The hot electron transition of noble materials to catalysis accelerated by localized surface plasmon resonances (LSPRs) was detected by in situ irradiated X-ray photoelectron spectroscopy (ISI-XPS) in this article. This paper synthesized an Ag Nanowire (AgNW) @ WS₂ core-shell structure, with an ultra-thin shell of WS₂ (3 ∼ 7 nm), and characterized its photocatalytic properties.
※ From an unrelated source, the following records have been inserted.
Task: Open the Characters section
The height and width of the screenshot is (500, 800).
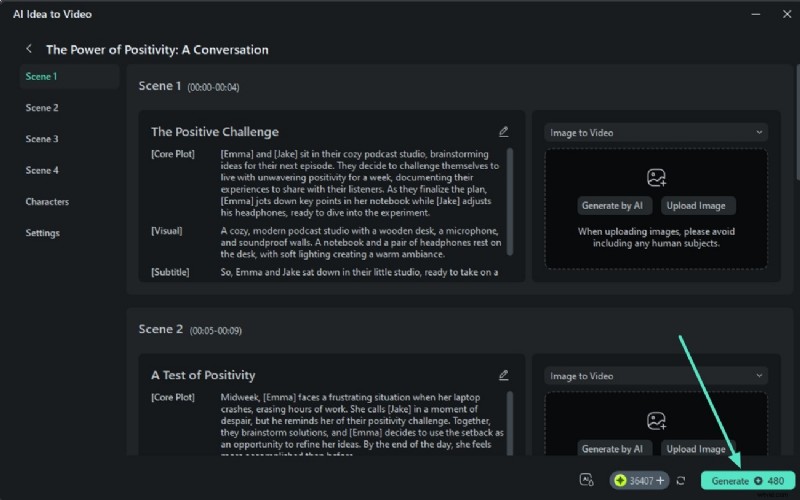Action: click(47, 202)
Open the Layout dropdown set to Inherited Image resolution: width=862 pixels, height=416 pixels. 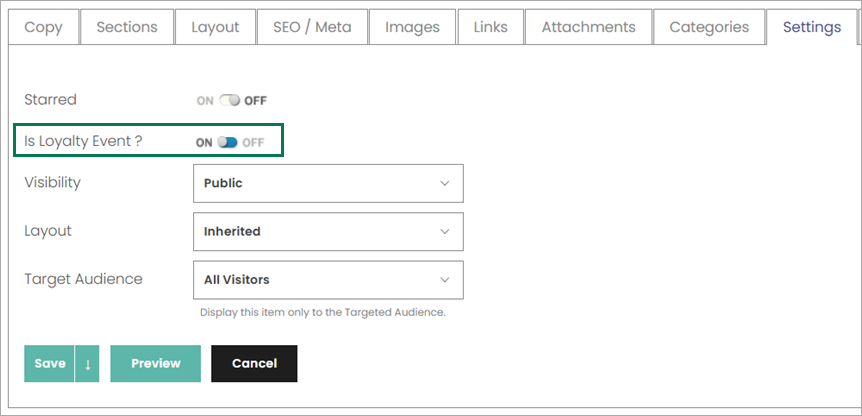click(x=328, y=231)
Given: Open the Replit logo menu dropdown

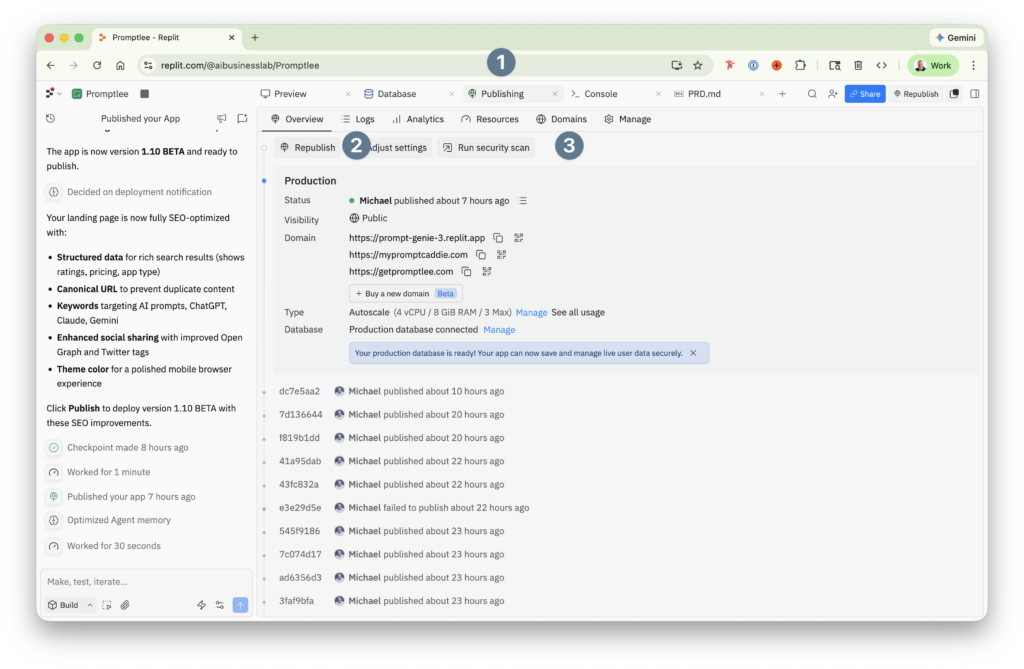Looking at the screenshot, I should point(54,94).
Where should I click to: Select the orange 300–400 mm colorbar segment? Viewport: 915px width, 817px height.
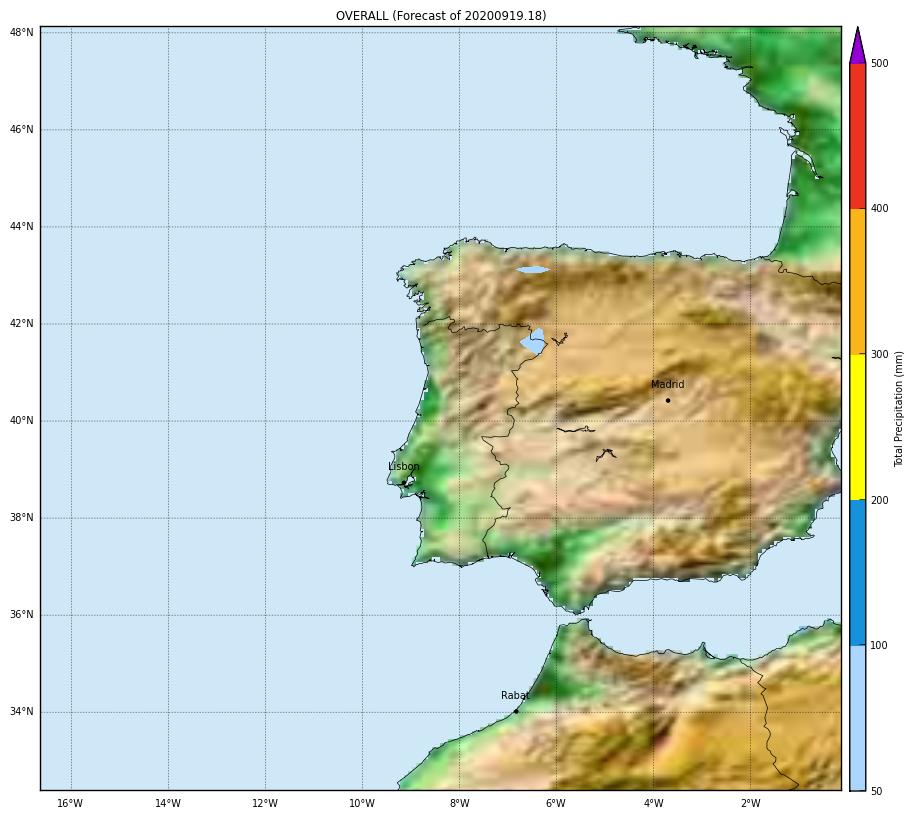tap(857, 281)
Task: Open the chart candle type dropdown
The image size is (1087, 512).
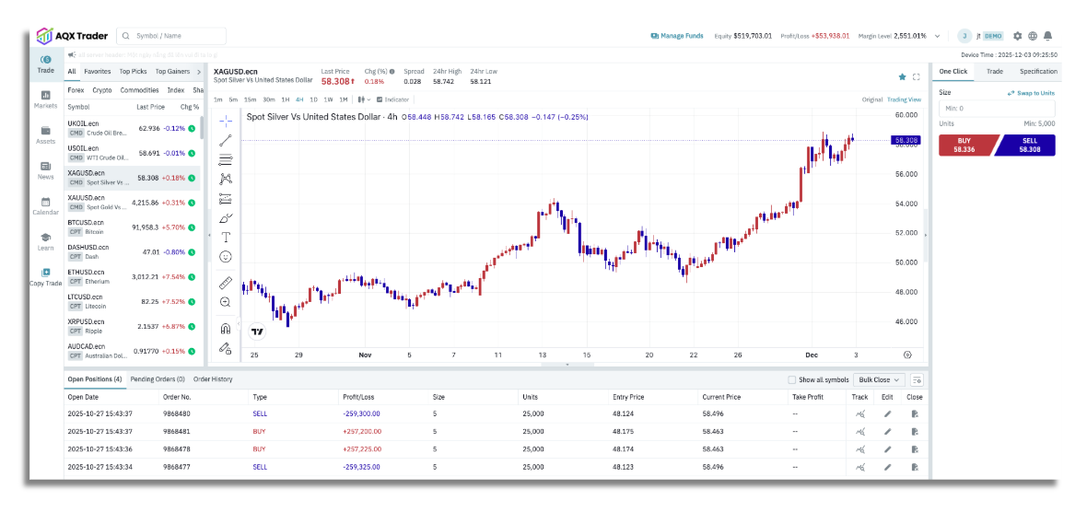Action: [363, 100]
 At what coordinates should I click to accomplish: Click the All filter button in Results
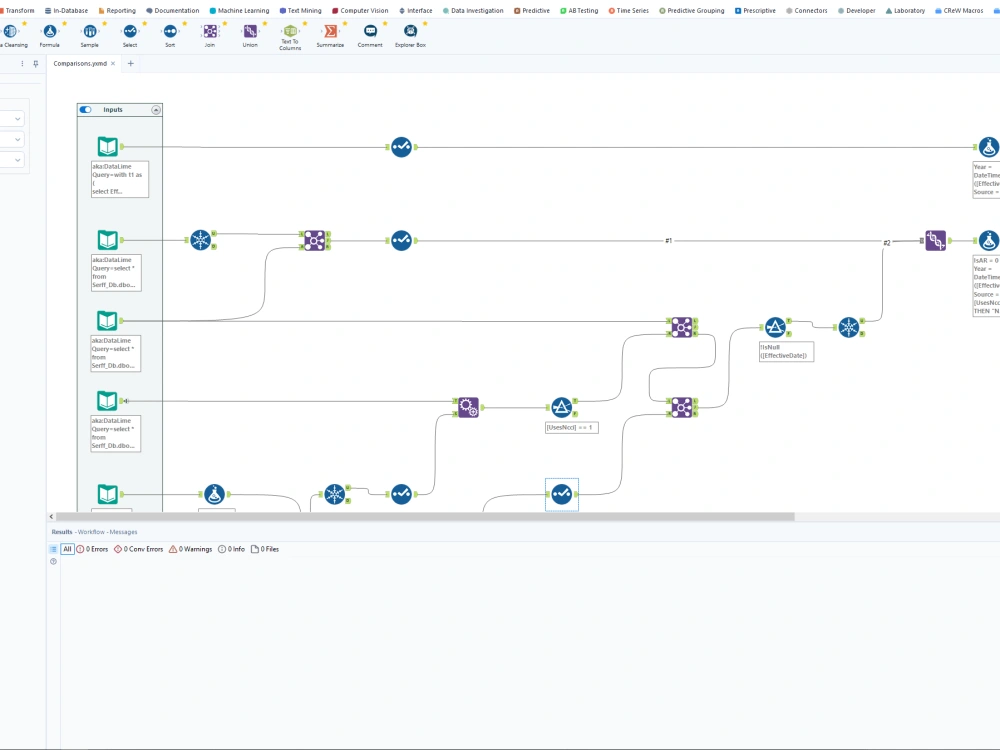[x=67, y=548]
The AgNW@WS₂ core-shell structure exhibited different surface-enhanced Raman spectroscopy (SERS) effects by changing shell thickness, indicating that the effect of AgNW could be controlled by WS₂ shell. Furthermore, the hydrogen production of AgNW@WS₂ could reach to 356% of that of pure WS₂. The hot electrons arising from the LSPRs effect broke through the Schottky barrier between WS₂ and AgNW and transferred to the WS₂ shell, whose photocatalytic effect was thus enhanced. In addition, when the LSPRs effect was intensified by reducing the shell thickness, the hot electron transition of noble materials to catalysis was accelerated.

本文通过原位辐照X射线光电子能谱（ISI-XPS）检测了贵金属的热电子跃迁，并通过局部表面等离子体激元共振（LSPRs）加速了催化作用。本文合成的银纳米线（的AgNW）@ WS ₂芯-壳结构，具有一个超薄的WS壳₂（3〜7纳米），和其特征在于它的光催化性能。通过改变壳的厚度，AgNW @ WS ₂的核壳结构表现出不同的表面增强拉曼光谱（SERS）效应，表明AgNW的作用可以由WS ₂壳控制。此外，AgNW @ WS ₂的制氢量可以达到纯WS _2的356％。由LSPRs效应产生的热电子突破了WS ₂和AgNW之间的肖特基势垒，并转移到WS ₂壳层，从而增强了其光催化作用。此外，当通过减小壳厚度来增强LSPRs效应时，贵金属的热电子跃迁加速了催化作用。